__Task to complete__: Taking the line with "Cookie Settings [button] (437, 2555)" as the first and the line with "High Hoops (110, 1202)" as the last, set down exactly every line in that range from the entries below, and no more.

==== Supplied data

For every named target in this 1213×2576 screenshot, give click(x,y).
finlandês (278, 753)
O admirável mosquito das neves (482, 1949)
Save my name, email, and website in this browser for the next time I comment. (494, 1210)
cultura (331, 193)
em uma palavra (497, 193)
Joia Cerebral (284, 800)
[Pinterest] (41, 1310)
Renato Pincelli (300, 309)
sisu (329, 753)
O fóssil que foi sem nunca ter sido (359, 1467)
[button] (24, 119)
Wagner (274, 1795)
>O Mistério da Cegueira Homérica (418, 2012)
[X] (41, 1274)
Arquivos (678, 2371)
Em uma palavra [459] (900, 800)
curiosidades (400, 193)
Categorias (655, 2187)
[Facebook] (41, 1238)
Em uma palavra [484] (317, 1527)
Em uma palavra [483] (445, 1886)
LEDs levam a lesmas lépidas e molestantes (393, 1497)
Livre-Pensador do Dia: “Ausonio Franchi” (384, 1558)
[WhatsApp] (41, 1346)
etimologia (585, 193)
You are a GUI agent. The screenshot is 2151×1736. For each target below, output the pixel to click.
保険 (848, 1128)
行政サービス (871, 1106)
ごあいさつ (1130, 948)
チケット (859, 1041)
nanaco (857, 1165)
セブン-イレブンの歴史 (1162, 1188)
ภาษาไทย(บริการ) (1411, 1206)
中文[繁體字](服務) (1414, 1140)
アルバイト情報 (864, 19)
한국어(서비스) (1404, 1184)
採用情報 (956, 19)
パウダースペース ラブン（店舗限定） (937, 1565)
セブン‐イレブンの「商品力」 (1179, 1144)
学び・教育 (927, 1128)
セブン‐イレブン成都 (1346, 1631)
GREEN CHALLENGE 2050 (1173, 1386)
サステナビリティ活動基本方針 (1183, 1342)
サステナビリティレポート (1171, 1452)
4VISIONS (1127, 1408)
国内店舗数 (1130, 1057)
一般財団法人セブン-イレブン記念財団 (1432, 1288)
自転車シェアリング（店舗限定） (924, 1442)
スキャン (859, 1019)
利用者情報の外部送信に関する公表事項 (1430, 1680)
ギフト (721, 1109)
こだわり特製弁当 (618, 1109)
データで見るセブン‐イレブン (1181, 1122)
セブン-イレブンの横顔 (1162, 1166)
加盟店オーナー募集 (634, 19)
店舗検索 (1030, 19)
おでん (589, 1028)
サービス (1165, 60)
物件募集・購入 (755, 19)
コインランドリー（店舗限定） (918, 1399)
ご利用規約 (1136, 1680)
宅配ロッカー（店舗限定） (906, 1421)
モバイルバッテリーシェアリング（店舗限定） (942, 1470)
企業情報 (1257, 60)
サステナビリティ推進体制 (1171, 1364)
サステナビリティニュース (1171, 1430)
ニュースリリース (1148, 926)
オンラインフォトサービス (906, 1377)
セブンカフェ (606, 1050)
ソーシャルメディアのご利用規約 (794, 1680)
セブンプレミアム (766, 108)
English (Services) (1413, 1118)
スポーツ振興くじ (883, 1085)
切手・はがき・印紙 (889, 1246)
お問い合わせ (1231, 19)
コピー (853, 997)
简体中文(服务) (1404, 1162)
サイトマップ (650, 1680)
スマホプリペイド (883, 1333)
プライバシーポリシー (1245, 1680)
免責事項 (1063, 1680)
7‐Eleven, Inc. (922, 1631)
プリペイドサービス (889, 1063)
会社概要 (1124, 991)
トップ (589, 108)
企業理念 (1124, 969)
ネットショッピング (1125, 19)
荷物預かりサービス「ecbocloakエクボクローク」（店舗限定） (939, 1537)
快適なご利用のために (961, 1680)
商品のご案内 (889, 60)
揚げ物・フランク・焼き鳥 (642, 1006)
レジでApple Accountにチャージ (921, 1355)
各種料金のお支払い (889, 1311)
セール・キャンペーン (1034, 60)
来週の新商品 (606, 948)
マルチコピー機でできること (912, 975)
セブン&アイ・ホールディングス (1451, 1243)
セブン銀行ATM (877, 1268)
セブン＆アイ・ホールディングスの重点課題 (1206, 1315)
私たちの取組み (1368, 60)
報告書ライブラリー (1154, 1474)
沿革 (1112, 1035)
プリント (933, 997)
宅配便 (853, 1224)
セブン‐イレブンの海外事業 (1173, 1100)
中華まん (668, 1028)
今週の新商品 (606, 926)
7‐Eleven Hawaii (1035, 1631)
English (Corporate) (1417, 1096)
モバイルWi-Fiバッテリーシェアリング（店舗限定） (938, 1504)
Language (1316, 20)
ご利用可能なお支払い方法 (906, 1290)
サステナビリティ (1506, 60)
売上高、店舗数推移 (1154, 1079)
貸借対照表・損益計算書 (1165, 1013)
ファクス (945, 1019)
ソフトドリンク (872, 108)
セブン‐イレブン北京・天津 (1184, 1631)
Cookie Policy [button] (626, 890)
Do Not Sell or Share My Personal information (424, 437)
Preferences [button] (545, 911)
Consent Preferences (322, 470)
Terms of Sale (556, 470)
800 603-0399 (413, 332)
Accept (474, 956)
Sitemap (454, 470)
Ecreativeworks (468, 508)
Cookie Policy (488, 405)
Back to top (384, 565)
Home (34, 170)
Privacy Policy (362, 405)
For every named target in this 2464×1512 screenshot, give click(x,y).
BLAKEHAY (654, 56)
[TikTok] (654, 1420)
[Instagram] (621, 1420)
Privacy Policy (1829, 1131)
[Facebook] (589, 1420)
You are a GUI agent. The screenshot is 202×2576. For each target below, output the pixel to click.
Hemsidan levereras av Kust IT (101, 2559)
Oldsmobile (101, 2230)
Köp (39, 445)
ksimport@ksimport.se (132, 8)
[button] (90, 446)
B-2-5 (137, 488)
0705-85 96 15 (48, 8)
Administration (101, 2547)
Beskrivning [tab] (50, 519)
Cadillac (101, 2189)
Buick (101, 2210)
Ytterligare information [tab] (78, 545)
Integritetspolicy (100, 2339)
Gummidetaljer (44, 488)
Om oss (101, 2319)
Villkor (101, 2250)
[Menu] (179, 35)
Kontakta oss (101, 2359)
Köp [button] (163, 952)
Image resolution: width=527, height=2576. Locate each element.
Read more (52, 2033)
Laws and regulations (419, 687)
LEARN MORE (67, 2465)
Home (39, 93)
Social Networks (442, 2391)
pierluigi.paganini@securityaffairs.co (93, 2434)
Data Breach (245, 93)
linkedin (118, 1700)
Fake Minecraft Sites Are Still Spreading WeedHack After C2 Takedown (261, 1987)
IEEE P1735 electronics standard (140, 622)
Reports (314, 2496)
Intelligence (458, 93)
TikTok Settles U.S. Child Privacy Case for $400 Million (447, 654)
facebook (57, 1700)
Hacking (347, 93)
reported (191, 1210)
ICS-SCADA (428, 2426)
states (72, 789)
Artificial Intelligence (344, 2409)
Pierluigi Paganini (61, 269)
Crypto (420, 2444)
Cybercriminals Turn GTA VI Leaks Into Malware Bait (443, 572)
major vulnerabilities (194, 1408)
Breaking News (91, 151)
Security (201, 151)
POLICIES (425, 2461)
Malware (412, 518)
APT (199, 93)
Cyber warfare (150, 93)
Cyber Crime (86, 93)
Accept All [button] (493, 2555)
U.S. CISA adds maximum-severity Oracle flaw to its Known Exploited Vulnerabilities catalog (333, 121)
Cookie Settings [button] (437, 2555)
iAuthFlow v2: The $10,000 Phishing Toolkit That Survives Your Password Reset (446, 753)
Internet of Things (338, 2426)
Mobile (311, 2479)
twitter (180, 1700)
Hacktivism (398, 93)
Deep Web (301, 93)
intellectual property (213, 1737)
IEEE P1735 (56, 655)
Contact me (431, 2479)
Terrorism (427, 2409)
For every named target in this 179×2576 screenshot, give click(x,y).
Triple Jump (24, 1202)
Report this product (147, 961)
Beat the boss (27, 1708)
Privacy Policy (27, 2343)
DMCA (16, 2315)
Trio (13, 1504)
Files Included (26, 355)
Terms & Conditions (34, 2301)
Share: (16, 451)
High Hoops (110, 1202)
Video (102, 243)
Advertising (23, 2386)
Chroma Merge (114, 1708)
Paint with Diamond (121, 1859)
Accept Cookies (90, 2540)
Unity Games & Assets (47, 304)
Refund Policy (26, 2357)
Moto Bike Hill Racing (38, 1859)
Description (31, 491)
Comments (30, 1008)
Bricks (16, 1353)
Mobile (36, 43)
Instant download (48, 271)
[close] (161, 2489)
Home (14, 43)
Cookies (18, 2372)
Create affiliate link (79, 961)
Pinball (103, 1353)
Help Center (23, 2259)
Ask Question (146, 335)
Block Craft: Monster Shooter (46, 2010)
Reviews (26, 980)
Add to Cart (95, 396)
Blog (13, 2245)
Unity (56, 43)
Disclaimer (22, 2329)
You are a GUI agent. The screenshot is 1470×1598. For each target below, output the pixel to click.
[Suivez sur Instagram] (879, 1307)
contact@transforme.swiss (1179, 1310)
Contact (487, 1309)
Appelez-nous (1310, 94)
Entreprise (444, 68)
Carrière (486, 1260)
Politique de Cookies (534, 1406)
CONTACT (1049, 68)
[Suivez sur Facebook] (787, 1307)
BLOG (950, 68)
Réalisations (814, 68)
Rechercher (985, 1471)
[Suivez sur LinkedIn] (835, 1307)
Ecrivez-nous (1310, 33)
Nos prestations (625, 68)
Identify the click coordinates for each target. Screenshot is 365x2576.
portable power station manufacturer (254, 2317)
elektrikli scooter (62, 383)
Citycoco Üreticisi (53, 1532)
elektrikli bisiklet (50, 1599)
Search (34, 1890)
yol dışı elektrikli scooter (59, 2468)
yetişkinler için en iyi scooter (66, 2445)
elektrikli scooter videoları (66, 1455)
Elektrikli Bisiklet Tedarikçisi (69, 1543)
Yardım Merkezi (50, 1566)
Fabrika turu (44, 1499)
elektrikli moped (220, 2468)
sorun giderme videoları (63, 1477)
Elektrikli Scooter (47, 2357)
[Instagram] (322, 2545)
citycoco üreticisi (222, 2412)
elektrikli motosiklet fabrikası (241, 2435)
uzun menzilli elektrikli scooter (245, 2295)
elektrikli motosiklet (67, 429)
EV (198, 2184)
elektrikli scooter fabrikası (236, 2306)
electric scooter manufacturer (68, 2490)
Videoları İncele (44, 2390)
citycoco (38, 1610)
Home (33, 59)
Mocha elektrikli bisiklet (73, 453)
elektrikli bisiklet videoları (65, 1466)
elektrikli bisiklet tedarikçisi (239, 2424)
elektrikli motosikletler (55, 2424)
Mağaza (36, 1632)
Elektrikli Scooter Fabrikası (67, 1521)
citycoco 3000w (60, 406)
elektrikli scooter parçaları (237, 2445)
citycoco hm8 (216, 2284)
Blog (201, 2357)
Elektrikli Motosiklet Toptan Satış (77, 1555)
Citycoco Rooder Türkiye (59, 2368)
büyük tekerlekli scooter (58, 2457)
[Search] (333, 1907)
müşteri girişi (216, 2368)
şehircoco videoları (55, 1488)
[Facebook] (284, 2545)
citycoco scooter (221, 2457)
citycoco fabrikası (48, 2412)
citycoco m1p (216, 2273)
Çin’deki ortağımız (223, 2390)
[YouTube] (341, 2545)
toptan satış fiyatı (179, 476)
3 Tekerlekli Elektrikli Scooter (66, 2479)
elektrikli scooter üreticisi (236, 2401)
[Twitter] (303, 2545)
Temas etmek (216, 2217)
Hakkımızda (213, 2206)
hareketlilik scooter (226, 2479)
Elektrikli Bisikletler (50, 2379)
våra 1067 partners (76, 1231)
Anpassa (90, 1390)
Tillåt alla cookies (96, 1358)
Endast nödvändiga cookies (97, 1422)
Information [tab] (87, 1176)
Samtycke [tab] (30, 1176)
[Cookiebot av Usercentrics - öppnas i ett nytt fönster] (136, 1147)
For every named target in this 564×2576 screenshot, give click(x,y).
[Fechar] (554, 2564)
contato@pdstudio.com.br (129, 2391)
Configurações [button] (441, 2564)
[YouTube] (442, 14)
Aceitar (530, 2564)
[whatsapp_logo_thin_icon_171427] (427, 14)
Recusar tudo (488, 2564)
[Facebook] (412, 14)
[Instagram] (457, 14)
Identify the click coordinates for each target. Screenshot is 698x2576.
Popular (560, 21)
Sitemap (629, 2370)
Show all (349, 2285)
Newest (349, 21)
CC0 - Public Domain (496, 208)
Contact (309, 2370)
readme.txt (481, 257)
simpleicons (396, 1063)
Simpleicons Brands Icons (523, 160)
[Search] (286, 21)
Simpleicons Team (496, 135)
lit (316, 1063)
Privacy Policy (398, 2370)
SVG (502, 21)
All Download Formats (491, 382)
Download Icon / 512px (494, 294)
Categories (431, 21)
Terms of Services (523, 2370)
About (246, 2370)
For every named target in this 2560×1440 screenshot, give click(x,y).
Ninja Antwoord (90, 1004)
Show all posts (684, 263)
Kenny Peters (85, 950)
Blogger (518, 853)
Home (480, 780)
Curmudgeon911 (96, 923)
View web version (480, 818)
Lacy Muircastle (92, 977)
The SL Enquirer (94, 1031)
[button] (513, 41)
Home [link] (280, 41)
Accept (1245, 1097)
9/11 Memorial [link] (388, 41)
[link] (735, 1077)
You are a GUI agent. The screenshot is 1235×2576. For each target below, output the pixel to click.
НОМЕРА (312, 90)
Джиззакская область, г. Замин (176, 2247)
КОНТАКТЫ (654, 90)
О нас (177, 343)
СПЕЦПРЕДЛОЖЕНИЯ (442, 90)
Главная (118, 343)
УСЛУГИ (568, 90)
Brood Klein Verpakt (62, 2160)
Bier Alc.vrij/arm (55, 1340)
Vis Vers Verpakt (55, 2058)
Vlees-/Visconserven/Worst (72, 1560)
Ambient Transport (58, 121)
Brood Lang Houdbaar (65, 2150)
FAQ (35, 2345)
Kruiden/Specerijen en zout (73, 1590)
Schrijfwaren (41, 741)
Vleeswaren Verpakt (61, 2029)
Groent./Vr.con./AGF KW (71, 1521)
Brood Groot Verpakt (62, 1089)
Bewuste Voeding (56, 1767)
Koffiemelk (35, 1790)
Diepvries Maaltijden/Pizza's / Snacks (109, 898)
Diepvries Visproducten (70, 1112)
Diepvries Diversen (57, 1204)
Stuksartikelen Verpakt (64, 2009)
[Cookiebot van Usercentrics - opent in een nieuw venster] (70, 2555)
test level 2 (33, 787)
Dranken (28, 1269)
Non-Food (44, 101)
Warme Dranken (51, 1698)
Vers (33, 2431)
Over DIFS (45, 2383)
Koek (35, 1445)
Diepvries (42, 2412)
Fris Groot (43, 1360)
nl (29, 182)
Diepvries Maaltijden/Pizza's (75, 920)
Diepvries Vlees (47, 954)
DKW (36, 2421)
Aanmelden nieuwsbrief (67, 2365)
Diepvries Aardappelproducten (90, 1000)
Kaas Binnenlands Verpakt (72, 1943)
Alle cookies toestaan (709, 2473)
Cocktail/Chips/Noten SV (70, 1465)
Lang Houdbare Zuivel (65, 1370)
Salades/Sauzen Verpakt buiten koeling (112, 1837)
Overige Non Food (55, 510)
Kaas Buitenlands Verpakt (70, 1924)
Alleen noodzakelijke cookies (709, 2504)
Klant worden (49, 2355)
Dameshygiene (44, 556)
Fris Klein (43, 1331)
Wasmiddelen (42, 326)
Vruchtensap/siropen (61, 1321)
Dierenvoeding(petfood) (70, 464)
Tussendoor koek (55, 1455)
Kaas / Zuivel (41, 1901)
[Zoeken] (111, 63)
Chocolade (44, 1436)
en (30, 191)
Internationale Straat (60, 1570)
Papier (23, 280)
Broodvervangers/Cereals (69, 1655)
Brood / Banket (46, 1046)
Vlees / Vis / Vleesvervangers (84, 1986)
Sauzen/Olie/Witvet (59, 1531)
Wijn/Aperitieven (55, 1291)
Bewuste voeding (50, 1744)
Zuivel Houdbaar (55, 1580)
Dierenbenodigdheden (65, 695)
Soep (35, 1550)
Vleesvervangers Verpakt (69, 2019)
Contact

========

__Solution below__:
Cookie Settings [button] (437, 2555)
iAuthFlow v2: The $10,000 Phishing Toolkit That Survives Your Password Reset (446, 753)
Internet of Things (338, 2426)
Mobile (311, 2479)
twitter (180, 1700)
Hacktivism (398, 93)
Deep Web (301, 93)
intellectual property (213, 1737)
IEEE P1735 (56, 655)
Contact me (431, 2479)
Terrorism (427, 2409)
For every named target in this 179×2576 screenshot, give click(x,y).
Triple Jump (24, 1202)
Report this product (147, 961)
Beat the boss (27, 1708)
Privacy Policy (27, 2343)
DMCA (16, 2315)
Trio (13, 1504)
Files Included (26, 355)
Terms & Conditions (34, 2301)
Share: (16, 451)
High Hoops (110, 1202)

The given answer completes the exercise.